If we lose that spirit then..we are done for.

Nicely worded. If you think about it, the idea of "protectionism" is strictly defensive. America's strength has always been in its offense, not its defense.

I have always said let us compete.

But, again, you have to have a level playing field and currency pegs is not an example of that.

Look how well some of our SnP exporters have done of late once the dollar got a little more in line. Imo that needs to happen a little more but very gradually...
 
Quote from stock_trad3r:

volker could crack a walnut with those jowls

It's not his jowls that were big. It was his cajones.

He's one of the few central bankers to stand up to the politicians, his fellow bankers and scores of Wall Street types. There's a few around the globe that are cut from the same cloth - Mexico's central banker is another example - but they are few and far between.

Every once in awhile, there's a person who just does what's right no matter what the cost or loss of personal gain...
 
My take is I worry about protectionism making industries less competitive. However free trade is a myth. .

asia has grown through domestic protection of its markets and export targeting.

In exchange we try to get some countries to respect our copyrights and buy planes from boeing.

Its all a giant jumble of politics. The problem is govt is corrupt.
 
Quote from jem:


In exchange we try to get some countries to respect our copyrights and buy planes from boeing.

Its all a giant jumble of politics. The problem is govt is corrupt.

■ Provided material ■
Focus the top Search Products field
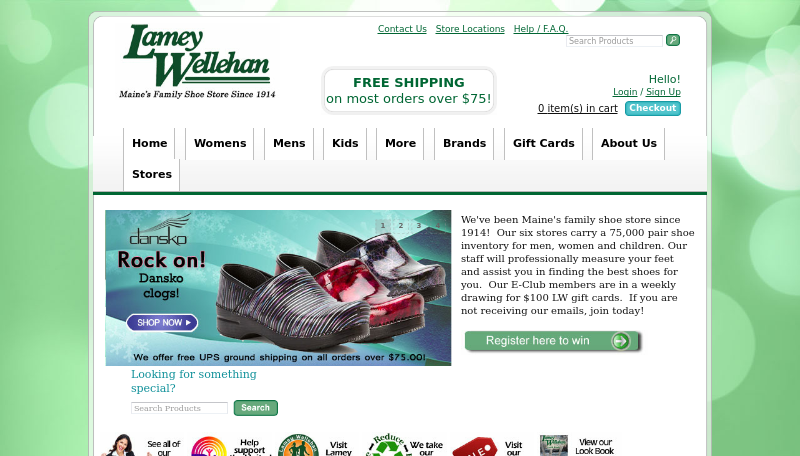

■ Activity A ■
Answer from the trade thread:
(i) Where does the thread say America's strength has always been?
(ii) Which country's central banker is named as another example of someone cut from the same cloth?
(iii) How does the thread say Asia has grown?
■ Activity B ■
Shorten the trade thread's paragraph beginning "He's one of the few central bankers" while keeping its main facts.
Answer using only the trade thread, not the listing.

■ Task output A ■
(i) In its offense, not its defense.
(ii) Mexico's.
(iii) Through domestic protection of its markets and export targeting.

■ Task output B ■
He is one of the few central bankers to stand up to politicians, fellow bankers and many Wall Street types. A few others around the globe, such as Mexico's central banker, are like him, but they are rare.